*TEXT SECTION:*
--- --- ---

There is little evidence that higher educational requirements at this level will result in better financial planning advice
The Consultation Paper points out that the standards being set in Australia and internationally are increasingly being set at a degree level.
However, there has not been enough time (and I point to Australia, in particular) to see whether this genuinely results in better quality advice.
There are also confounding factors, such as Australia’s recently-introduced Future of Financial Advice regime (which, amongst other things, banned various types of commission and other incentives, and imposed a statutory “best interests” duty) and the direct and indirect outcomes of the current Financial Services Royal Commission, which will (hopefully) influence advice in Australia for the better.
In the context of the broader changes taking place in New Zealand’s regulatory regime, there is time to wait and observe the outcomes from other jurisdictions as to whether additional educational requirements for these types of service are really needed.
Some specific comments in relation to the proposals
- Despite my comments above, I think there is one area where I think advisers who provide financial planning services need to meet minimum educational requirements. And that relates to direct real estate.
I believe there is a currently a scandal in plain sight: there is a cottage industry of people who work in the property industry providing “investment planning services” as defined by the Financial Advisers Act, who are not registered to provide financial advice, let alone authorised to do so. If there is an expectation for advisers providing financial planning services to be engaged in relation to direct property, there will be greater incentive and impetus for the conduct of property spruikers to be flushed out.

--- --- ---

Dataset excerpt:
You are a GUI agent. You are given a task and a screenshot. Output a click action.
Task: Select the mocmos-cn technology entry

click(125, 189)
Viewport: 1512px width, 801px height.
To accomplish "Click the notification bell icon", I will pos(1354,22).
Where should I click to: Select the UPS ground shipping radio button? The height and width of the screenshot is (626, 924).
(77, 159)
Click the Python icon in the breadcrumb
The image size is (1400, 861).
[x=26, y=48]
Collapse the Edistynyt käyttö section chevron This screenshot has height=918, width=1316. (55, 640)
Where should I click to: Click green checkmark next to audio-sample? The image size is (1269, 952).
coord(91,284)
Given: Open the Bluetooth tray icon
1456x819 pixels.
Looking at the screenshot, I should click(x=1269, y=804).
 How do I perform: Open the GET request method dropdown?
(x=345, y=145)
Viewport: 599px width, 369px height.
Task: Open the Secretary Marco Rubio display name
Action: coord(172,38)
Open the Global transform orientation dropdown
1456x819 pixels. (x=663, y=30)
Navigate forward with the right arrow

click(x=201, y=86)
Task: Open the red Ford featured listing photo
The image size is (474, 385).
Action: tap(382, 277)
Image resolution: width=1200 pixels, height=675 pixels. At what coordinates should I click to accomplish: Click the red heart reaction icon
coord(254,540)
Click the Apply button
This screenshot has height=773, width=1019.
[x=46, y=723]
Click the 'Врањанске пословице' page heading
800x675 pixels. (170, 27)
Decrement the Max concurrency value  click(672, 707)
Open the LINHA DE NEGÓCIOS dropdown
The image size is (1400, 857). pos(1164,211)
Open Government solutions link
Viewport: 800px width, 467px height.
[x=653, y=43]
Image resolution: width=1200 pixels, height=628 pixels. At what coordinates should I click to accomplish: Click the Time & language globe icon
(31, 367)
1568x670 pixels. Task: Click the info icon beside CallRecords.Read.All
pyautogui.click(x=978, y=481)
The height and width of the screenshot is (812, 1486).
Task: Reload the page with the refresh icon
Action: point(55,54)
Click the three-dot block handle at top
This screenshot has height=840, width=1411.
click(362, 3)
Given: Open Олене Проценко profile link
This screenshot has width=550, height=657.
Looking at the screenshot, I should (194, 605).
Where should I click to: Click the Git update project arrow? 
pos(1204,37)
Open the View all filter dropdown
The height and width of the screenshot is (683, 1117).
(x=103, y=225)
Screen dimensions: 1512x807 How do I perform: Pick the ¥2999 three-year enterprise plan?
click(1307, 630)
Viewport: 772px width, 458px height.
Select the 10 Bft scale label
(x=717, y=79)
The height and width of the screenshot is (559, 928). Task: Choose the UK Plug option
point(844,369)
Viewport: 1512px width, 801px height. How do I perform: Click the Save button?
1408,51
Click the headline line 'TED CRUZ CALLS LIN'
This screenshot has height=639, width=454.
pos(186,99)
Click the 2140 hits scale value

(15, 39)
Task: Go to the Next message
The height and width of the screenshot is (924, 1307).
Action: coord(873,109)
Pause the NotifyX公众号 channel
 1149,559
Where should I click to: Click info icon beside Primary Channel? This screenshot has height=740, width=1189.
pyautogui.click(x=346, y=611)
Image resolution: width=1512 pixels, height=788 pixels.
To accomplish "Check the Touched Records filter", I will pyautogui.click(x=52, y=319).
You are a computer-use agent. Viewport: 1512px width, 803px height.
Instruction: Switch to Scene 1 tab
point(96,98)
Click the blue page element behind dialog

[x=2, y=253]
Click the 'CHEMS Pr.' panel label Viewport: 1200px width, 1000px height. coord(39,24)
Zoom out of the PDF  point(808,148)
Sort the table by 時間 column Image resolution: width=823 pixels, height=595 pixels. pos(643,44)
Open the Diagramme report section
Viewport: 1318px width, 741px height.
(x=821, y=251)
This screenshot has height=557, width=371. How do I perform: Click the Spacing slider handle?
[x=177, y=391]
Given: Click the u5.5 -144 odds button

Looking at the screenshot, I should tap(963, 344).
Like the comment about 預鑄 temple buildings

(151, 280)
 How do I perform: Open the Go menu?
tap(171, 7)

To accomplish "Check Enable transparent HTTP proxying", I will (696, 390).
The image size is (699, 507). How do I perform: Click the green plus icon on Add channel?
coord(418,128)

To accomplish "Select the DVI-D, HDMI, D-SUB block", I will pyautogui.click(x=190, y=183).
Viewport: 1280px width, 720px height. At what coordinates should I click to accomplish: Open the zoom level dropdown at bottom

--- --- ---

*WRITTEN TASKS:*
[1] Pull out every line of the records that contains the word "Viewport", matching case exactly.
[2] Continue the text on educational requirements for financial advisers from the point where it stops.
The text and the records come from unrelated sources.

*FINAL ANSWERS:*
[1]
Viewport: 1512px width, 801px height.
Viewport: 599px width, 369px height.
Viewport: 800px width, 467px height.
Viewport: 772px width, 458px height.
Viewport: 1512px width, 801px height. How do I perform: Click the Save button?
You are a computer-use agent. Viewport: 1512px width, 803px height.
Click the 'CHEMS Pr.' panel label Viewport: 1200px width, 1000px height. coord(39,24)
Viewport: 1318px width, 741px height.
Viewport: 1280px width, 720px height. At what coordinates should I click to accomplish: Open the zoom level dropdown at bottom

[2]
- I think the requirement for advisers providing financial planning services to have a Bachelor’s degree in one of the named areas (financial planning, accountancy, business, commerce, economics, finance, or management) is unnecessary. Especially, as I’ve mentioned, for advisers who appreciate the difference between “financial planning” and “investment management”, a lot of the content in these courses isn’t especially relevant.
Alternatively, if you are going to insist on advisers having a Bachelor’s degree, I do not think it should be restricted to one of these domains. If you’re going to use it as a hurdle for would-be advisers to demonstrate a capability for the “higher-level thinking necessary to exercise appropriate discretion” (as mentioned in the Consultation Paper), any degree at this level (or higher) should do. Lawyers, doctors, engineers, and science graduates can demonstrate higher-level thinking and an ability to exercise appropriate discretion, even if the degrees aren’t in the named areas.
Some other matters
- Like many others, I don’t like the phrasing “good advice outcome”. It connotes too strong of a relationship between good advice and good outcomes. Good advice will make good outcomes more likely and bad outcomes less likely, but in an uncertain world, outcomes can never be guaranteed. In particular, terrible advice can lead to great outcomes, and I think it’s important that this sort of advice is seen as terrible advice, even if the client and adviser got lucky and the outcome was good.
In the consultation session I attended, much was said in support of using the phrase “good advice experience”. I don’t like this. I’ve seen many situations where clients feel like they are getting a terrific experience from their adviser. But they are not getting great advice, or they are dealing with people who are better at extracting value from clients than creating value for them. I think the focus should simply be on good advice.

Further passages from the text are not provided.